Ci sono diverse vie mobilitabili e cumulabili: FIF-PL per la parte formazione continua, CPF per la parte diplomante, auto-finanziamento con deduzione fiscale per il resto. Per i dipendenti, negoziare nell'ambito del piano di sviluppo delle competenze. Contare da 2.000 a 5.000 € per un DU, ma il ritorno sull'investimento è generalmente rapido grazie alla specializzazione acquisita.
Quali sono le formazioni più richieste attualmente?
Diversi ambiti conoscono una domanda molto forte: oralità alimentare (pediatrica e geriatrica), autismo e TSA (forte domanda sociale), disturbi neurologici dell'adulto (invecchiamento della popolazione), strumenti digitali e IA (trasformazione delle pratiche), comunicazione alternativa (CAA per pazienti non verbali). Formarsi in questi ambiti ti posiziona favorevolmente sul mercato.
Come sapere se una formazione è di qualità?
Verifica: 1) la certificazione Qualiopi dell'organismo, 2) il profilo dettagliato dei formatori (logopedisti in esercizio idealmente), 3) il programma preciso con obiettivi pedagogici, 4) le recensioni e testimonianze di ex tirocinanti, 5) il prezzo che deve essere coerente con il mercato (diffida delle formazioni molto economiche). Richiedi la scheda programma completa prima dell'iscrizione.
È possibile seguire formazioni all'estero?
Sì, ed è anche raccomandato per accedere ad approcci sviluppati al di fuori della Francia (PROMPT in Canada, ESDM negli Stati Uniti, metodo Padovan in Brasile...). Diverse formazioni sono oggi disponibili in francese per approcci anglofoni. Altrimenti, l'inglese professionale è un grande vantaggio. Il costo di queste formazioni può essere più elevato, ma il contributo metodologico è spesso considerevole.
Studente in logopedia, quali corsi posso seguire?
In quanto studente, beneficiate spesso di tariffe preferenziali sui corsi brevi e sui congressi. Approfittatene! Privilegiate: le giornate di scoperta delle diverse specialità per orientare il vostro progetto professionale, i congressi che offrono una visione globale, le masterclass tenute da esperti internazionali. Evitate di impegnarvi in corsi lunghi tipo DU prima di avere 1-2 anni di esperienza per identificare bene i vostri bisogni.
Per andare oltre
La formazione continua è un investimento essenziale nella vostra carriera di logopedista. Diverse risorse possono accompagnarvi:
- Catalogo di corsi DYNSEO: i nostri corsi Qualiopi in e-learning coprono disturbi neuroevolutivi (autismo, ADHD, sindrome di Down, disturbi DIS), patologie neurologiche dell'adulto (Ictus, Alzheimer, Parkinson) e approcci innovativi. Finanziamenti FIF-PL e DPC possibili.

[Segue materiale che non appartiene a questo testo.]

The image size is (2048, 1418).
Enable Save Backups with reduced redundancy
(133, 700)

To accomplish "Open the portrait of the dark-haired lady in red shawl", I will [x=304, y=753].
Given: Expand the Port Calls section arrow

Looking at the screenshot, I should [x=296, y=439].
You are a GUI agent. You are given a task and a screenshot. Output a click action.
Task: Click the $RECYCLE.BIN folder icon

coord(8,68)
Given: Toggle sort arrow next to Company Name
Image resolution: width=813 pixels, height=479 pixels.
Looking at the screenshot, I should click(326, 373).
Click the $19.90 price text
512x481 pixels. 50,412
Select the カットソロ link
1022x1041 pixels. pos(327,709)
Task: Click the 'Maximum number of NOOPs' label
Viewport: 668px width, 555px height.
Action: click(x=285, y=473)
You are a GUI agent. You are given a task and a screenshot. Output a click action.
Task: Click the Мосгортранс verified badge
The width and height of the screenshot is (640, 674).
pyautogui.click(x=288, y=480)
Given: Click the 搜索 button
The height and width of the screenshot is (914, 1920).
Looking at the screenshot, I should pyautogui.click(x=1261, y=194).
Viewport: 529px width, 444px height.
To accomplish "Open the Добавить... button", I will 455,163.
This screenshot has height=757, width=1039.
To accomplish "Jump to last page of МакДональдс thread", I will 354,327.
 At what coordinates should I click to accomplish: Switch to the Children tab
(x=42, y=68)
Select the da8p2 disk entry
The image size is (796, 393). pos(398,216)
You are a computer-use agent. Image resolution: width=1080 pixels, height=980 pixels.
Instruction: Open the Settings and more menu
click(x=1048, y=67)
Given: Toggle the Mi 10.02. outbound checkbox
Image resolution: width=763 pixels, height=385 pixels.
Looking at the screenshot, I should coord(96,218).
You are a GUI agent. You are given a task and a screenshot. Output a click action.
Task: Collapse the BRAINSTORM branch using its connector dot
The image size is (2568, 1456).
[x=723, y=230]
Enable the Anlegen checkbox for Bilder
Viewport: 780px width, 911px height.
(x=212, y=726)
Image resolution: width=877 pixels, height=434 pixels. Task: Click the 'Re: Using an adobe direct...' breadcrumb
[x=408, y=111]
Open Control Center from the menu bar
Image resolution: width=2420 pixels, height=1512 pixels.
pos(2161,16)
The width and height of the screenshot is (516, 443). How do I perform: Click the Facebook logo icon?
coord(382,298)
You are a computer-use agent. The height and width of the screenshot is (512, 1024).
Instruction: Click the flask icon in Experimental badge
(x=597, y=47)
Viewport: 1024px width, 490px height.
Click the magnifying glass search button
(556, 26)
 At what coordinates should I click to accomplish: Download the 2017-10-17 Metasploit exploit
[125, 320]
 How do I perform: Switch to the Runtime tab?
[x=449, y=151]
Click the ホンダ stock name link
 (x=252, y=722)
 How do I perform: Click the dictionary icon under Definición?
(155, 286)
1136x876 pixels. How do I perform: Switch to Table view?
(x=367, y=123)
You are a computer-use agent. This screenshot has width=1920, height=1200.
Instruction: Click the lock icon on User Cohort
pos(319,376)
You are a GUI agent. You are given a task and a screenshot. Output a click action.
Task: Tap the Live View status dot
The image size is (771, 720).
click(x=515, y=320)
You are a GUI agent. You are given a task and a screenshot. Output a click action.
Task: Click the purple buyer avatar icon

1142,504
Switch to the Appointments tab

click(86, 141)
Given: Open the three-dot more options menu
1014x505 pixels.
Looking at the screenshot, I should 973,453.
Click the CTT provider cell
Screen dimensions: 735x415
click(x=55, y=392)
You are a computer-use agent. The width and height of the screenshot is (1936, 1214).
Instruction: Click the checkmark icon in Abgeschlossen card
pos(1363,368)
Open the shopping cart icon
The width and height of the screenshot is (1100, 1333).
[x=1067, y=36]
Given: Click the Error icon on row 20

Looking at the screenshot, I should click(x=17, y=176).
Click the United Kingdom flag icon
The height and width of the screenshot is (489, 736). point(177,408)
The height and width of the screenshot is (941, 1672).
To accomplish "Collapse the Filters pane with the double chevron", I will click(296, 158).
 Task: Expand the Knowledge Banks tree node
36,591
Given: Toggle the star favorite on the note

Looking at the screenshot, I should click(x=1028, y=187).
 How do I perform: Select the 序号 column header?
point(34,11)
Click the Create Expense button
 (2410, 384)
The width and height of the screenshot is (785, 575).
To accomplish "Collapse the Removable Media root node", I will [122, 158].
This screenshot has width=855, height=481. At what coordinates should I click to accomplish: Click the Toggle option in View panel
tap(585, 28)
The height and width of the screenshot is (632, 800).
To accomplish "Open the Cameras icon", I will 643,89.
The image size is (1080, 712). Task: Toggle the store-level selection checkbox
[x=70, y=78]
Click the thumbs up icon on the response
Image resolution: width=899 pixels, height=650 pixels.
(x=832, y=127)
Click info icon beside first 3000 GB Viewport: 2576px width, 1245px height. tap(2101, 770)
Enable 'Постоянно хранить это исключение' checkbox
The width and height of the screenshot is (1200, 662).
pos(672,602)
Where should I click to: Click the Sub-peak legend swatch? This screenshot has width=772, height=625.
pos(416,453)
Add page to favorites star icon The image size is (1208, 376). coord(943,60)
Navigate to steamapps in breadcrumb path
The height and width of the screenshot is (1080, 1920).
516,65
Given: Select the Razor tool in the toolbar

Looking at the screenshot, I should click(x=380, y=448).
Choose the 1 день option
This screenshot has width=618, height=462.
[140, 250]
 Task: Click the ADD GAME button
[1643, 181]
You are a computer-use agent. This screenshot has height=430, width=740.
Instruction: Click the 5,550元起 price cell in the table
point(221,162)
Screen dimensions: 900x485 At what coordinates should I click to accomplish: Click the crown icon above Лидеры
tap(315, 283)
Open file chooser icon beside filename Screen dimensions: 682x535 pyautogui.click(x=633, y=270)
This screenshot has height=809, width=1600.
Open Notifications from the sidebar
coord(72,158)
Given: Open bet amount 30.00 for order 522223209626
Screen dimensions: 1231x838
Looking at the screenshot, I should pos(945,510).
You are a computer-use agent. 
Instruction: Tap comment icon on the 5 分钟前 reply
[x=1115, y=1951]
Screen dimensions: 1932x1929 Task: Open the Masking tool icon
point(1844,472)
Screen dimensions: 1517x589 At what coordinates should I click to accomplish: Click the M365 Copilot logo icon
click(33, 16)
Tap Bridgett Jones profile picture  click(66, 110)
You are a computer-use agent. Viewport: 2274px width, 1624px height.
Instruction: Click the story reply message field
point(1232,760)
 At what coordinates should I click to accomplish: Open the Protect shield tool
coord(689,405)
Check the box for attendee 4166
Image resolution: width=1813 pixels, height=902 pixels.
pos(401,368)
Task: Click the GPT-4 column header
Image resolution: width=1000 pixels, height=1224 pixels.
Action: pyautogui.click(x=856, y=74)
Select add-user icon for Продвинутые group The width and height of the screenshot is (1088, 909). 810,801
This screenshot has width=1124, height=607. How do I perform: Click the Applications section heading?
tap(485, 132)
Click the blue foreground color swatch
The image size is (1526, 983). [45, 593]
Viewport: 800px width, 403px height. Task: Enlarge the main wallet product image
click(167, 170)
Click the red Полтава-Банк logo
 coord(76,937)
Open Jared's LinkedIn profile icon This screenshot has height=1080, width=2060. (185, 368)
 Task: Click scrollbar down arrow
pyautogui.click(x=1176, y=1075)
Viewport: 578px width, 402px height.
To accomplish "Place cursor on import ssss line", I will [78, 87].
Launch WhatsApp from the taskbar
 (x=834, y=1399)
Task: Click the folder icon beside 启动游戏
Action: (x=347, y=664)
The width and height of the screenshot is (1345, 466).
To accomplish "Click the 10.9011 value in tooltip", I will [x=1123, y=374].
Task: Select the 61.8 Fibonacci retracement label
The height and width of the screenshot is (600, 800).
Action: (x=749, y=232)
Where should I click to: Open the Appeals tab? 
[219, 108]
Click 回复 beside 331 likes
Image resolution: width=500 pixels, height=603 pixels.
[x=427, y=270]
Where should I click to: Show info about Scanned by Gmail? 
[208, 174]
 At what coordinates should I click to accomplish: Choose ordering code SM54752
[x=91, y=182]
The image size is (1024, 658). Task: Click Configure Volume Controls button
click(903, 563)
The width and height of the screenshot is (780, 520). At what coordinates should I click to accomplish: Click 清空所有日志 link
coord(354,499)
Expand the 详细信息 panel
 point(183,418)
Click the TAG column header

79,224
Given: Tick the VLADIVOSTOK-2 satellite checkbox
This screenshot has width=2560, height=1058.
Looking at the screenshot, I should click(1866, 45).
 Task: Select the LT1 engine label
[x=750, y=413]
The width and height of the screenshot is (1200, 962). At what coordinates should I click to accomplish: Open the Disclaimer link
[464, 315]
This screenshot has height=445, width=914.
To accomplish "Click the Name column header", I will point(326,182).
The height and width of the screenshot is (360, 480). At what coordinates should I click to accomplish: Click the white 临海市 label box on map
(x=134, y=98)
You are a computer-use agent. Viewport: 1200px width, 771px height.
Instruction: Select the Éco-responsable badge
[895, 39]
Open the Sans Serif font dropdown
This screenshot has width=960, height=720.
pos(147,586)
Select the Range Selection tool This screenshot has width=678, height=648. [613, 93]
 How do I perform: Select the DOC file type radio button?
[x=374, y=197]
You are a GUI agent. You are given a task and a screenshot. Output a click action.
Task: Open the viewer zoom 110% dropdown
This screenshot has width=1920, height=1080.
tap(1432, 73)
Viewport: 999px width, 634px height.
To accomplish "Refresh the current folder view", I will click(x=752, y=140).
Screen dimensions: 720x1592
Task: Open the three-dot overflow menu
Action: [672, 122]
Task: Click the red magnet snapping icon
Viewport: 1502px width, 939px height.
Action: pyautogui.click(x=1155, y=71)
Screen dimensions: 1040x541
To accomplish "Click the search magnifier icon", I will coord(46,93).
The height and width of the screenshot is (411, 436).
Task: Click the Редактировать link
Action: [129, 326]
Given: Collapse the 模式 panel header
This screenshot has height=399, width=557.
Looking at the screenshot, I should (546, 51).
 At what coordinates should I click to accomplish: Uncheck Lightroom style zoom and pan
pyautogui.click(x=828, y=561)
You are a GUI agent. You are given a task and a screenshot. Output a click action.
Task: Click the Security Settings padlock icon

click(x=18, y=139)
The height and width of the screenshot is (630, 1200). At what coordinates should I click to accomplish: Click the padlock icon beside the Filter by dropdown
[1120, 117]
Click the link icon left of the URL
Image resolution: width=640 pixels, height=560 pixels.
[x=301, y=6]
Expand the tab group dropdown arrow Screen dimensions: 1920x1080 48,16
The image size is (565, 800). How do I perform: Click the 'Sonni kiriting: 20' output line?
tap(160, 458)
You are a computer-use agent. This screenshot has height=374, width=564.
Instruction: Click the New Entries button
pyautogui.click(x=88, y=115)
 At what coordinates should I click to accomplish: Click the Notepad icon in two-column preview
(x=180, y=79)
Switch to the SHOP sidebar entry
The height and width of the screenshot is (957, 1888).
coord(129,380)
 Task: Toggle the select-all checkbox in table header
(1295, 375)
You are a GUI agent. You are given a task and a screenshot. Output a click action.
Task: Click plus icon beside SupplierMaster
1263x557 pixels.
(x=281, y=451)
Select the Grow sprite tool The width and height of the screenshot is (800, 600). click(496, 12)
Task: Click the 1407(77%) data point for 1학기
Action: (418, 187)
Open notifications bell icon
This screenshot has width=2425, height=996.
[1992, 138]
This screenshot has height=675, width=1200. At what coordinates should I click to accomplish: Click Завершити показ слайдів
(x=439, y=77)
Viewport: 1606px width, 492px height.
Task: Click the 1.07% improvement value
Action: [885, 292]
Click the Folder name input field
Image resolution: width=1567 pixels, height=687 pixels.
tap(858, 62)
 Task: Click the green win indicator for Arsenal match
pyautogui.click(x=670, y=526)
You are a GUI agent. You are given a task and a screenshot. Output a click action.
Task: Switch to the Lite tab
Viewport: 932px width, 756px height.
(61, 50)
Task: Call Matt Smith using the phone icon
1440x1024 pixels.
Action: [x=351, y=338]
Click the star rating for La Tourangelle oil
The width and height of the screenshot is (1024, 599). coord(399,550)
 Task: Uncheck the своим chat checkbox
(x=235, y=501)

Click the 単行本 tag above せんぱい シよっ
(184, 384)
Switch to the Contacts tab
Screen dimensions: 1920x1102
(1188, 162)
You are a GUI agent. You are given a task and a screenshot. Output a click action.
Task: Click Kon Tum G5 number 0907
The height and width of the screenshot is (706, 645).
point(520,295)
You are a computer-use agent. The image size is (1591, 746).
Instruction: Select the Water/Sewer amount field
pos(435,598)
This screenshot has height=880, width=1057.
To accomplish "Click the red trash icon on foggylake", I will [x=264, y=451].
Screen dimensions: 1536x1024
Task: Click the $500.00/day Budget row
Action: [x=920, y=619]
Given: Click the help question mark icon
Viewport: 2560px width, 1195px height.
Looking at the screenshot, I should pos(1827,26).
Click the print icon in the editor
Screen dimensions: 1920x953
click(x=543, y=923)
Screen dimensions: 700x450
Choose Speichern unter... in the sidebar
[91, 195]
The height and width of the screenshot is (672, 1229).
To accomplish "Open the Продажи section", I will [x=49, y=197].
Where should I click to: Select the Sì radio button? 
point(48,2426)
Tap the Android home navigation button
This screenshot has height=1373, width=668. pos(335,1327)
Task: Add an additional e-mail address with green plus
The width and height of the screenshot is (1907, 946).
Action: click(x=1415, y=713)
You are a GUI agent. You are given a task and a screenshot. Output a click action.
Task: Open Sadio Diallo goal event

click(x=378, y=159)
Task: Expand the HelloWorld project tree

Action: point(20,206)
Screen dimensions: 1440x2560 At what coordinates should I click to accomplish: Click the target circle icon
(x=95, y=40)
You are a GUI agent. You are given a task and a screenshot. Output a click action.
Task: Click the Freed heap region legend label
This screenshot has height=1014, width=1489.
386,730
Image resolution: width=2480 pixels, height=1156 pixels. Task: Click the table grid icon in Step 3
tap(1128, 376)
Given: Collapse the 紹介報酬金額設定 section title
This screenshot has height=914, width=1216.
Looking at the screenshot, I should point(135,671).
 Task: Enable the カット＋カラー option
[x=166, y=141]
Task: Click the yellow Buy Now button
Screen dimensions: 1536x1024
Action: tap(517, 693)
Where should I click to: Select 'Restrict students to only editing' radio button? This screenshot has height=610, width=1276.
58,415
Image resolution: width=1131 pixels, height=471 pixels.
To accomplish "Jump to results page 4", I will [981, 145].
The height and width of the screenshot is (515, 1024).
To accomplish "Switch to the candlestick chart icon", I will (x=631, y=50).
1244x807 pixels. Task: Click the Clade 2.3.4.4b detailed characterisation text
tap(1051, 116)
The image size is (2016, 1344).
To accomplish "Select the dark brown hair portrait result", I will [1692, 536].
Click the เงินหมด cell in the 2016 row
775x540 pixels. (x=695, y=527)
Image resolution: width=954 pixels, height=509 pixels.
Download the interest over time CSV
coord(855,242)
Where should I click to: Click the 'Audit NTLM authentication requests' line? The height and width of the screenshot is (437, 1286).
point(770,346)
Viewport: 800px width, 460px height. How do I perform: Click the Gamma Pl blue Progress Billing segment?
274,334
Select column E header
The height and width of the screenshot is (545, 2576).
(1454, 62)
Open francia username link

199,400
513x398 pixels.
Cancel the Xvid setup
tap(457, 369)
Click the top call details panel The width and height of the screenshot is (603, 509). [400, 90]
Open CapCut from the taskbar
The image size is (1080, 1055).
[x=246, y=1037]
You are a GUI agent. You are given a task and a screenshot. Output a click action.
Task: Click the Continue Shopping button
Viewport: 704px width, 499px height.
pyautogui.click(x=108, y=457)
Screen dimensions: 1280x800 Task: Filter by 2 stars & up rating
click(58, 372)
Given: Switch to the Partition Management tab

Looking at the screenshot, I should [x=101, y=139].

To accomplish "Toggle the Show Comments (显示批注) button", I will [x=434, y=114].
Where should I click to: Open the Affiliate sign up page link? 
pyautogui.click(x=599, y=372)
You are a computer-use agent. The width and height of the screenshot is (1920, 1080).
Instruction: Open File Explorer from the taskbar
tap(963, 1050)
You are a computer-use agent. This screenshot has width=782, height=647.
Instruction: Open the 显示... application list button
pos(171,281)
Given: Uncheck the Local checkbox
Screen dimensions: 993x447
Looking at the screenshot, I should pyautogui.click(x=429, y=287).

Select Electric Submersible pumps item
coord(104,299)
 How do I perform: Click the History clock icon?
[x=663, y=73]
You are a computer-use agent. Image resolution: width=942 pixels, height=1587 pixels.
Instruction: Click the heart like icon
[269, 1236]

- Coach Assist IA: per scoprire gli usi dell'IA nella stimolazione cognitiva, esplorate Coach Assist IA, lo strumento DYNSEO di accompagnamento intelligente.
- Strumenti gratuiti per la pratica: i nostri strumenti ad accesso libero, compresa la scheda di monitoraggio della seduta, completano utilmente il vostro arsenale professionale qualunque sia il vostro livello di specializzazione.
- Test cognitivi online: i nostri test cognitivi gratuiti possono arricchire la vostra pratica e fornire supporti di valutazione rapida.
- Articoli correlati DYNSEO: per approfondire, consultate il nostro confronto dei software di logopedia e i nostri articoli tematici sulla disprassia verbale, la disoralità sensoriale, la mancanza della parola nell'adulto, la deglutizione nell'Alzheimer e la fluenza verbale.
- Organismi professionali: la FNO (Federazione Nazionale dei Logopedisti), i sindacati regionali, le associazioni specializzate propongono calendari di corsi, giornate di studio, risorse documentali.
Formarsi durante tutta la carriera è uno degli aspetti più belli della professione di logopedista: c'è sempre qualcosa di nuovo da scoprire, approfondire, sperimentare. Questa dinamica di apprendimento continuo è ciò che mantiene intatta la passione nel corso degli anni. Costruite il vostro percorso con discernimento, alternate i formati, non trascurate né i fondamentali né le innovazioni. I vostri pazienti ne trarranno direttamente beneficio, e voi stessi troverete la soddisfazione di una pratica in continua evoluzione. Buona formazione a tutti!